Это тем более неожиданно, что сегодня сетевые средства массовой информации выжали телевизор на обочину прогресса. Однако, старея вместе с ХХ веком,  телевизор оказался таким старомодным средством повествования, что именно это и позволяет ему в ХХI веке взять на себя роль толстых романов, которыми жил золотой 19 век.


Сегодня такие пухлые романы,  из которых в случае с ''Брайдсхедом'' получилось 659 минут экранного времени, уже можно не писать, а сразу ставить. Примерно так, как советовал Булгаков в ''Театральном романе''. Автор в нем признается:  ''Тут мне начало казаться, что по вечерам  из белой страницы выступает как бы коробочка, и в ней сквозь строчки видно: горит свет и движутся в ней те самые фигурки, что описаны в романе''.


Более того, если  бы Толстой с Достоевским жили сегодня, они бы сочиняли сериалы, не дожидаясь, пока их экранизируют. Великие романисты мыслили поступками и сочиняли образами. Они меньше наших писателей зависели от букв, ибо что рассказать им было важней, чем как.  В сущности, вся плоть такого романа, его философия и идея, вырастали из действия, олицетворялись с персонажами и выражались прямой речью. Поэтому можно сказать, что перевоплощение литературы в сериал возвращает ее к своему истоку, к  тому зрелищу, которое – по Булгакову – открывается внутреннему взору автора.  Линейное становится объемным,  длинное – обозримым, повествование – экономным и нескончаемым.


Нарезанный на ломти вечеров, сериал занимает то место, которое телевизор отнял у романа, чтобы опять вернуть.  Два часа у экрана - как песнь Гомера у костра. Литература  ведь не всегда требовала грамоты и уединения. И это значит, что сериал  - не только загробная жизнь книги, но и ее эмбрион.

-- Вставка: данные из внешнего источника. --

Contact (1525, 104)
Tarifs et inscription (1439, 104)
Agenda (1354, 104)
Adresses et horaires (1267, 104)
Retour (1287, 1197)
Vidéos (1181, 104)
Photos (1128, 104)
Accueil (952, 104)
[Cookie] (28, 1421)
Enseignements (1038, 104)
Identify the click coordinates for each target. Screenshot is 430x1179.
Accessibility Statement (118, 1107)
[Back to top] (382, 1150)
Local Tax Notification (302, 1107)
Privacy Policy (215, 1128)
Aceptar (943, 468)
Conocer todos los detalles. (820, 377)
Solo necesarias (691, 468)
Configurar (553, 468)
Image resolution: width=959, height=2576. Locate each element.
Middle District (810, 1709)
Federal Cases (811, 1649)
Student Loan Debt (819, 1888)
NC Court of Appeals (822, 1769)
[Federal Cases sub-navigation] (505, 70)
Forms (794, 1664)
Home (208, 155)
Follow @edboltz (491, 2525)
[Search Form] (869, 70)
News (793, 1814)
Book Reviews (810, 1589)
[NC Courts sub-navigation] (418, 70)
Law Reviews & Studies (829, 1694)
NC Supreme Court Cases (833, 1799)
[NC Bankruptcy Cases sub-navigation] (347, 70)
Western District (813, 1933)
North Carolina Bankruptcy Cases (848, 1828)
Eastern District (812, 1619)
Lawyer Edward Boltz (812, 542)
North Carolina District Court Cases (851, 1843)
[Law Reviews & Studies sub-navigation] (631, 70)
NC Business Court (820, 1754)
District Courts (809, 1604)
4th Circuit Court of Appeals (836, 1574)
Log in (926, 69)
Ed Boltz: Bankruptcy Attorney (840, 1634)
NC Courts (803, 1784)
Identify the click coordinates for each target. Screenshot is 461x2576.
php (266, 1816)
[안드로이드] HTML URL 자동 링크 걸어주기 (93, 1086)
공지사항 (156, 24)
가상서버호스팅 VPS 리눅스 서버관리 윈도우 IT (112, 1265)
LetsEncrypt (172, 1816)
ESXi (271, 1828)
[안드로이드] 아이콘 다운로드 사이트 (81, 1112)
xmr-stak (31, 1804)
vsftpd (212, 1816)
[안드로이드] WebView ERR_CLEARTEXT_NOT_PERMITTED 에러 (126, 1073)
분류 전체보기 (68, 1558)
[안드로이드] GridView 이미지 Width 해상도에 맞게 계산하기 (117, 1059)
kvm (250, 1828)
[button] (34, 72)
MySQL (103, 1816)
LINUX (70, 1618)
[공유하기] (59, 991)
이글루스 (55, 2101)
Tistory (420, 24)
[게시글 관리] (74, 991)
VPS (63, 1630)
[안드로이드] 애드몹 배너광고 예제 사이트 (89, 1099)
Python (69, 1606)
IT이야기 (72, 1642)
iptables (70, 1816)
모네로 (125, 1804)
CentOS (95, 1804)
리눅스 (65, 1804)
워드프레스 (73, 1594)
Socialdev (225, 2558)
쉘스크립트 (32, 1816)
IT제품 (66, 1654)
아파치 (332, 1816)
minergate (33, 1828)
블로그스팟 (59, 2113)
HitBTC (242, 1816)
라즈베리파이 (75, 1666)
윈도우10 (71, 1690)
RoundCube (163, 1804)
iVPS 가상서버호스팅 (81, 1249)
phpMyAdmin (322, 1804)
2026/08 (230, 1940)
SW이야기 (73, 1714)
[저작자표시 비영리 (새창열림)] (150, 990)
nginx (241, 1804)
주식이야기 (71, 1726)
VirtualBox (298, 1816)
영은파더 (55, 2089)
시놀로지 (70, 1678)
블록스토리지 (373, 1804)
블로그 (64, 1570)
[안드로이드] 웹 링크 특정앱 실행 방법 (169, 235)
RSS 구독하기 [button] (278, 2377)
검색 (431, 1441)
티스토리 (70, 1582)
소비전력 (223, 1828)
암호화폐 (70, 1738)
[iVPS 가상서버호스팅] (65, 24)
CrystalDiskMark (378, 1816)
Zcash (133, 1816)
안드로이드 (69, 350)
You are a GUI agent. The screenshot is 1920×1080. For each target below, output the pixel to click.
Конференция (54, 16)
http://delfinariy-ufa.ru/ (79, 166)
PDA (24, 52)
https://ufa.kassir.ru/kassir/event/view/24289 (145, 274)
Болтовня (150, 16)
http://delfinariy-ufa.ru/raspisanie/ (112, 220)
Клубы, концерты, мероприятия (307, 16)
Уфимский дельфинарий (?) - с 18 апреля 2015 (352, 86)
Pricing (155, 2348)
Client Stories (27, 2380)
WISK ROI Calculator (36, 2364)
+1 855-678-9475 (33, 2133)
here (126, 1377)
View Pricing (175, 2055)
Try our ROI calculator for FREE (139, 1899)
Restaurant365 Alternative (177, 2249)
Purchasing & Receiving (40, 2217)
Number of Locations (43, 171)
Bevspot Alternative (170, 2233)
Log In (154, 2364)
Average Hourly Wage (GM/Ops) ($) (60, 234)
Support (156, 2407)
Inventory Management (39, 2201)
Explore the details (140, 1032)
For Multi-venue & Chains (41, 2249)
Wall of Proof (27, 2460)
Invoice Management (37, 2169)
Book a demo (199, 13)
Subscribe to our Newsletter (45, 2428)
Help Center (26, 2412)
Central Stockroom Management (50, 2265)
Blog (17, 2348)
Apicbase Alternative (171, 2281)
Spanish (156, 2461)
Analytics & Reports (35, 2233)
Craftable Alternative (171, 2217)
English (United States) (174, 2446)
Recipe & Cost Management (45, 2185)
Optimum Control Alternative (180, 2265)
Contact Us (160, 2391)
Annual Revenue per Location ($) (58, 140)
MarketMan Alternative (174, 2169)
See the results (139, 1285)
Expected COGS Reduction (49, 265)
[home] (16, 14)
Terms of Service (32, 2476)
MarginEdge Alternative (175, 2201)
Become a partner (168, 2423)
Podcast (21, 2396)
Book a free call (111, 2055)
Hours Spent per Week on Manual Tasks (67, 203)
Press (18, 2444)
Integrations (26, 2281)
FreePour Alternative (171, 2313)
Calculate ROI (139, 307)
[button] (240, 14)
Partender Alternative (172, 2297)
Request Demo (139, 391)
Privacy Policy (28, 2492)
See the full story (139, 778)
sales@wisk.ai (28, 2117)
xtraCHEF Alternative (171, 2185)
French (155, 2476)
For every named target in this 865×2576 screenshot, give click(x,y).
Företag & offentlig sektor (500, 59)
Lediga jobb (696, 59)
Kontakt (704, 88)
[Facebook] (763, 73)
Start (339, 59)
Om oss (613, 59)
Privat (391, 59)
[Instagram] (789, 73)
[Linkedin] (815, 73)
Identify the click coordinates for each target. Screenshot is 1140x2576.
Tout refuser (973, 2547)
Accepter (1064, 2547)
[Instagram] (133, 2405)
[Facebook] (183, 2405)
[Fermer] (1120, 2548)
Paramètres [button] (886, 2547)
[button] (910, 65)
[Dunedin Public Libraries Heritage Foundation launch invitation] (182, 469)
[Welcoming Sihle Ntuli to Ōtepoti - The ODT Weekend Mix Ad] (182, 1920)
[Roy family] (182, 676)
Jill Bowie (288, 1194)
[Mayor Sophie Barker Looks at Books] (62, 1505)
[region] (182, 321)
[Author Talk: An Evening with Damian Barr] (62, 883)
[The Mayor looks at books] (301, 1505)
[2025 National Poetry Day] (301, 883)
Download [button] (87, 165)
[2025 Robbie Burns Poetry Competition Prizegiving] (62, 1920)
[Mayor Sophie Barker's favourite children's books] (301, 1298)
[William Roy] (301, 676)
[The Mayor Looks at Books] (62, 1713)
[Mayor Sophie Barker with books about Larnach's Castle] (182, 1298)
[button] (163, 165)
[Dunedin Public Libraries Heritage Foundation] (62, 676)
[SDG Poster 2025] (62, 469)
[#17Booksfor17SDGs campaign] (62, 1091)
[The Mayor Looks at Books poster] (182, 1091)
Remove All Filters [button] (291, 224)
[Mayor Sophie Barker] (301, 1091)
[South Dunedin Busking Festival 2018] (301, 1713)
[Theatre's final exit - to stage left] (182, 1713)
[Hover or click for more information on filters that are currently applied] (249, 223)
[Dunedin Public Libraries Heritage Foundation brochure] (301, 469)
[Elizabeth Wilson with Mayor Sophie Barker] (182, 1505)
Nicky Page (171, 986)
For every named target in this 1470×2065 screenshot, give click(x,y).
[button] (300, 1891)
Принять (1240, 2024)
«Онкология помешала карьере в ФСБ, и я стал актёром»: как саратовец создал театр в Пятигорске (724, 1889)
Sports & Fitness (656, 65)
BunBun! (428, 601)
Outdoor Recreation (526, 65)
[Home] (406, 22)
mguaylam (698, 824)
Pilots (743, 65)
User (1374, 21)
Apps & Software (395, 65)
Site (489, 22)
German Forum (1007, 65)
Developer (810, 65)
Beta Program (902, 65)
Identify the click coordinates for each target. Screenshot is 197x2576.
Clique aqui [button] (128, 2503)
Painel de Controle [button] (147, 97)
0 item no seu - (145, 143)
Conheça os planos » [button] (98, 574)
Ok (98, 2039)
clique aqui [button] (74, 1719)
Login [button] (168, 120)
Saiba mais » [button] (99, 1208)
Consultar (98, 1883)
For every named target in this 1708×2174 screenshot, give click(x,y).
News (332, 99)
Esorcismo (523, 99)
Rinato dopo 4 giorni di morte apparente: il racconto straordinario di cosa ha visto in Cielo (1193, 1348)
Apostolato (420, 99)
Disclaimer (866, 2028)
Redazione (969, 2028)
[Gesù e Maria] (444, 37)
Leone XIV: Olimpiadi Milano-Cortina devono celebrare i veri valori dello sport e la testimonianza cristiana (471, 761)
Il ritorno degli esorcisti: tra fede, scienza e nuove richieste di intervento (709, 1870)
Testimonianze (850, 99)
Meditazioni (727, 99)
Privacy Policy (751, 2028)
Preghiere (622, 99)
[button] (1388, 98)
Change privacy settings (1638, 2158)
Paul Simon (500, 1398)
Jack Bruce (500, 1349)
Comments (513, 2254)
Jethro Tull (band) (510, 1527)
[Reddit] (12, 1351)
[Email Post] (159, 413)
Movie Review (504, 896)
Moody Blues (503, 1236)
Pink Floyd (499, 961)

Размышляя об этом, я пригласил в студию Бориса Парамонова, чтобы обсудить образец телевизионного искусства, указавшего ему дорогу в 21 век.Борис Парамонов: Сериал ''Возвращение в Брадсхейд'' стал моим первым эстетическим впечатлением по приезде в Соединенные Штаты. То, что говорят актеры с самым что ни на есть изысканным оксфордским произношением, совершенно не похожим на то, как говорит нью-йоркская улица, было не очень понятно. Но я читал и любил роман еще в Советском Союзе, у меня есть книги Ивлина Во, так что общему впечатлению от сериала это не мешало. И вообще кино в любом формате – это, прежде всего, апелляция к глазу, к зрительным, а не словесным впечатлениям. А глазу сериал давал много, очень много – и всё наивысшего качества – от видов Оксфорда и самого замка Мерчмантов до одежды героев. Я, повторяю, сравнительно недавно приехал из Советского Союза и помнил очень хорошо, чем была одежда для обитателей ''совка''. Это была чуть ли не высшая потребительская ценность. Автомобиль или загородный дом могли себе позволить очень немногие, квартиренки кое-какие более или менее были, тем более пресловутая колбаса за два двадцать, так что статус человека в очень значительной степени определялся тем, как он или она были одеты. Вот тут была основная забота, тут шла главная битва. Эта черта советской жизни нашла отражение в литературе: Василий Аксенов посвятил этой теме вдохновенные страницы.

Александр Генис:  Аксенов писал, что пижоны – в брюках-дудочках и в башмаках на микропорке – были первыми нонконформистами и диссидентами. В этом с ним – редкий случай! – был, в общем-то, согласен Бродский. Но в мое время самым вожделенным продуктом были джинсы. И особенно подлинные, американские. На Западе это знали, и Карл Проффер, владелец издательства ''Ардис'', где вышла книга Бродского, послал ему с оказией джинсы, которые для него, якобы, передал Набоков. Характерная деталь для историков литературы: то, чем в 19 веке была шинель, в ХХ стали  джинсы.